BEIRUT: “The future is renewables,” India’s minister of new and renewable energy told the World Economic Forum in Davos on Wednesday.
“In India, I can very confidently say, affordability (of renewables) is better than fossil fuel energy,” Pralhad Venkatesh Joshi said during a panel discussion titled “Unstoppable March of Renewables?”
The cost of solar power has has fallen steeply in recent years compared with fossil fuels, Joshi said, adding: “The unstoppable march of renewables is perfectly right, and the future is renewables.”
Indian authorities have launched a major initiative to install rooftop solar panels on 10 million homes, he said. As a result, people are not only saving money on their electricity bills, “they are also selling (electricity) and earning money.”
He said that this represents a “success story” in India in terms of affordability and “that is what we planned.”
He acknowledged that more work needs to be done to improve reliability and consistency of supplies, and plans were being made to address this, including improved storage.
The other panelists in the discussion, which was moderated by Godfrey Mutizwa, the chief editor of CNBC Africa, included Marco Arcelli, CEO of ACWA Power; Catherine MacGregor, CEO of electricity company ENGIE Group; and Pan Jian, co-chair of lithium-ion battery manufacturer Contemporary Amperex Technology.
Asked by the moderator whether she believes “renewables are unstoppable,” MacGregor said: “Yes. I think some of the numbers that we are now facing are just proof points in terms of their magnitude.
“In 2024, I think it was 600 gigawatts that were installed across the globe … in Europe, close to 50 percent of the energy was produced from renewables in 2024. That has tripled since 2004.”
Renewables are an increasingly important and prominent part of the energy mix, she added, and the technology is evolving rapidly.
“It’s not small projects; it’s the magnitude of projects that strikes me the most, the scale-up that we are able to deliver,” MacGregor said.
“We are just starting construction in the UAE, for example. In terms of solar size it’s 1.5 gigawatts, just pure solar technology. So when I see in the Middle East a round-the-clock project with just solar and battery, it’s coming within reach.
“The technology advance, the cost, the competitiveness, the size, the R&D, the technology behind it and the pace is very impressive, which makes me, indeed, really say (renewables) is real. It plays a key role in, obviously, the energy demand that we see growing in most of the countries.
“You know, we talk a lot about energy transition, but for a lot of regions now it is more about energy additions. And renewables are indeed the fastest to come to market, and also in terms of scale are really impressive.”
Mutizwa asked Pan: “Are we there yet, in terms of beginning to declare mission accomplished? Are renewables here to stay?”

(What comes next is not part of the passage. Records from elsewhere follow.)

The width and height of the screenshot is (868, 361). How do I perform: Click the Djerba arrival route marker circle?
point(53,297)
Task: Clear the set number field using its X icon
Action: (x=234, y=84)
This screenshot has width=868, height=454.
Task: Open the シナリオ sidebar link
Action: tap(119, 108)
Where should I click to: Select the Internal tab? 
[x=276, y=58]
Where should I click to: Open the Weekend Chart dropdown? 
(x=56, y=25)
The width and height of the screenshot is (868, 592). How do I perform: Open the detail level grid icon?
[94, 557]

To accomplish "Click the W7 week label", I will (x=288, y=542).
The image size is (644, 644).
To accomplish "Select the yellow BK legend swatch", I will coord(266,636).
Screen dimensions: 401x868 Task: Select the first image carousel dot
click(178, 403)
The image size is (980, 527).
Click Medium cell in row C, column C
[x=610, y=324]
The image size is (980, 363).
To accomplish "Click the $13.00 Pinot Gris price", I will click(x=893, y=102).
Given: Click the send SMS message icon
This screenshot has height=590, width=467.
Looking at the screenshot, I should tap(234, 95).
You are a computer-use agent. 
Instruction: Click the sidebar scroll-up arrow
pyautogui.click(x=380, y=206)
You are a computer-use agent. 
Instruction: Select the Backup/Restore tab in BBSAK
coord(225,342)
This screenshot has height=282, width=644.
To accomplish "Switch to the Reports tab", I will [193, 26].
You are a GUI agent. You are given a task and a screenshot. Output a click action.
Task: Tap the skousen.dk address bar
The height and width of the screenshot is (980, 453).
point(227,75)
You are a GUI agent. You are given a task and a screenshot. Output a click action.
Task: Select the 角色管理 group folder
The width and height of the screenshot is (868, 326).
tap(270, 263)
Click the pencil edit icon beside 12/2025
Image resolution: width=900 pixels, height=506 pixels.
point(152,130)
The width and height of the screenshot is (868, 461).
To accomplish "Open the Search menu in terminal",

“I think we are on the road but (its is) very promising,” Pan replied. There is “great potential for future growth,” he added, and “the technology is ready, despite the fact that there are still a lot of challenges to overcome … it is all engineering questions. And from our perspective, we have been putting in a lot of resources and we are confident all these engineering challenges will be tackled along the way.”
Responding to the same question, Arcelli said: “Yes, I think we are beyond there on power, but on other sectors we are way behind … I would argue today that the technology you install by default is renewables.
“Is it a universal truth nowadays that renewables are the cheapest?” asked Mutizwa.
“It’s the cheapest everywhere,” Arcelli said.